Helsinki-NLP / Tatoeba-Challenge

Other
808 stars 91 forks source link

convert_marian_tatoeba_to_pytorch FileNotFoundError #28

Open Lyaaaaaaaaaaaaaaa opened 2 years ago

Lyaaaaaaaaaaaaaaa commented 2 years ago

Hello, I'm trying to convert more models to the pytorch format, but I'm getting an error.

I'm running the convert_marian_tatoeba_to_pytorch script, but it seems like it's looking for a readme.md file in the models/results folder, yet there is none.

Traceback (most recent call last):
  File "Tatoeba-Challenge/scripts/convert_marian_tatoeba_to_pytorch.py", line 1282, in <module>
    resolver = TatoebaConverter(save_dir=args.save_dir)
  File "Tatoeba-Challenge/scripts/convert_marian_tatoeba_to_pytorch.py", line 58, in __init__
    reg = self.make_tatoeba_registry()
  File "Tatoeba-Challenge/scripts/convert_marian_tatoeba_to_pytorch.py", line 264, in make_tatoeba_registry
    lns = list(open(p / "README.md").readlines())

FileNotFoundError: [Errno 2] No such file or directory: 'Tatoeba-Challenge/models/results/README.md'
jorgtied commented 1 year ago

Could you try this script: https://github.com/Helsinki-NLP/Opus-MT/blob/master/hf/convert_to_pytorch.py

Lyaaaaaaaaaaaaaaa commented 1 year ago

Hello, I will try this one and update you.

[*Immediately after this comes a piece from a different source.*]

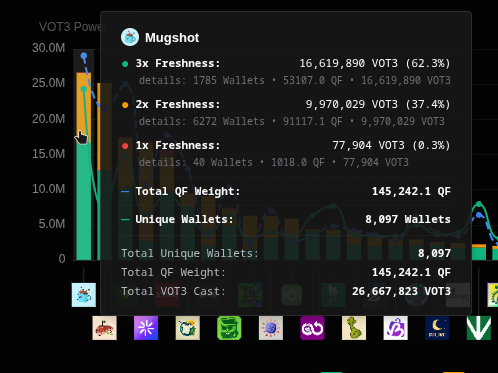
Task: Click the green peak data point at far right
Action: pos(479,204)
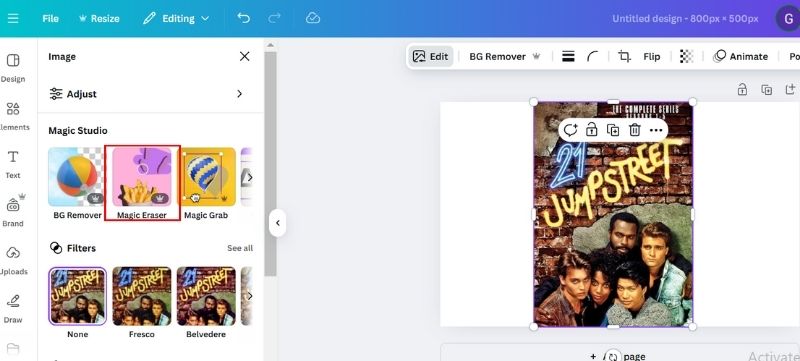The width and height of the screenshot is (800, 361).
Task: Duplicate image with floating copy icon
Action: [613, 130]
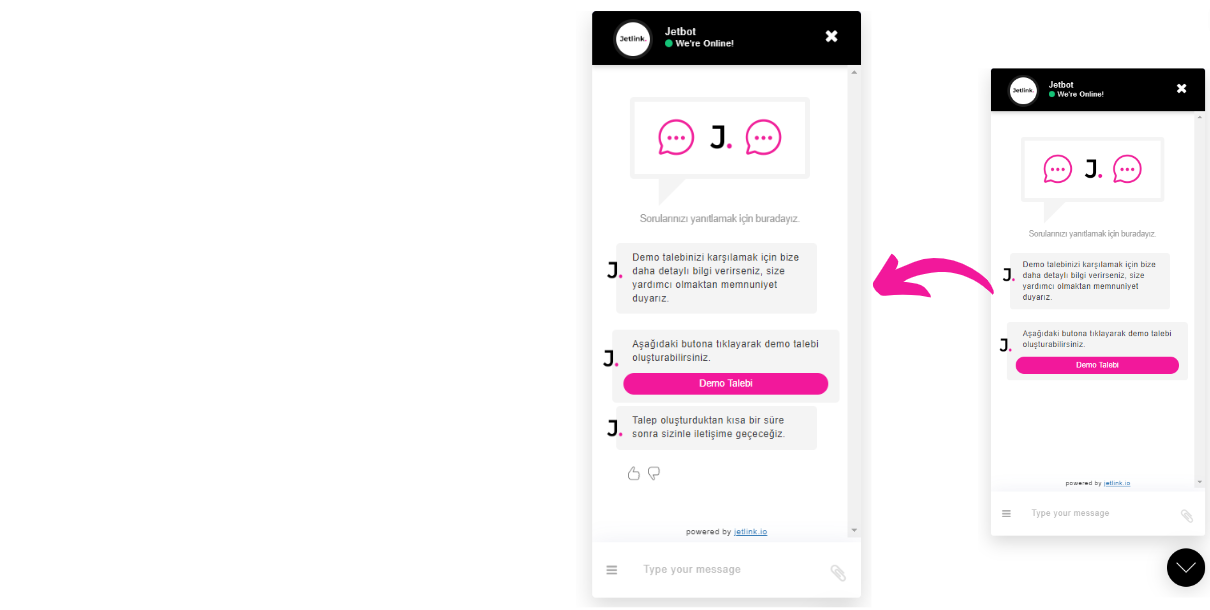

Lyaaaaaaaaaaaaaaa commented 1 year ago

Hello, sorry for the long delay. I ran your script and got another error. TypeError: expected str, bytes or os.PathLike object, not NoneType

The logs:

python3 model_converter/convert_to_pytorch.py --model-path opus-en-pt --dest-path converted/opus-en-pt

added 1 tokens to vocab
Traceback (most recent call last):
  File "/home/path_to_project/model_converter/convert_to_pytorch.py", line 28, in <module>
    convert(Path(args.model_path), Path(args.dest_path))
  File "/home/path_to_env/lib/python3.9/site-packages/transformers/models/marian/convert_marian_to_pytorch.py", line 663, in convert
    opus_state = OpusState(source_dir)
  File "/home/path_to_env/lib/python3.9/site-packages/transformers/models/marian/convert_marian_to_pytorch.py", line 494, in __init__
    self.tokenizer = self.load_tokenizer()
  File "/home/path_to_env/lib/python3.9/site-packages/transformers/models/marian/convert_marian_to_pytorch.py", line 593, in load_tokenizer
    return MarianTokenizer.from_pretrained(str(self.source_dir))
  File "/home/path_to_env/lib/python3.9/site-packages/transformers/tokenization_utils_base.py", line 1804, in from_pretrained
    return cls._from_pretrained(
  File "/home/path_to_env/lib/python3.9/site-packages/transformers/tokenization_utils_base.py", line 1958, in _from_pretrained
    tokenizer = cls(*init_inputs, **init_kwargs)
  File "/home/path_to_env/lib/python3.9/site-packages/transformers/models/marian/tokenization_marian.py", line 158, in __init__
    assert Path(source_spm).exists(), f"cannot find spm source {source_spm}"
  File "/home/path_to_env/lib/python3.9/pathlib.py", line 1082, in __new__
    self = cls._from_parts(args, init=False)
  File "/home/path_to_env/lib/python3.9/pathlib.py", line 707, in _from_parts
    drv, root, parts = self._parse_args(args)
  File "/home/path_to_env/lib/python3.9/pathlib.py", line 691, in _parse_args
    a = os.fspath(a)
TypeError: expected str, bytes or os.PathLike object, not NoneType

Additional information:

jorgtied commented 1 year ago

Did you download the model that you want to convert? The script expects the model in the model path you specify on command-line. Maybe this makefile helps you to see how I use the script for converting models: https://github.com/Helsinki-NLP/Opus-MT/blob/master/hf/Makefile

Lyaaaaaaaaaaaaaaa commented 1 year ago

Hello, yes I downloaded the model I want to convert, Opus-en-pt. I believe I downloaded the good format, here is the list of files present in the opus-en-pt folder. Just in case

decoder.yml
opus.bpe32k-bpe32k.transformer.model1.npz.best-perplexity.npz
opus.bpe32k-bpe32k.transformer.valid1.log
postprocess.sh
README.md
source.tcmodel
tokenizer_config.json
LICENSE
opus.bpe32k-bpe32k.transformer.train1.log
opus.bpe32k-bpe32k.vocab.yml
preprocess.sh
source.bpe
target.bpe
vocab.json

I have difficulties to understand the makefile.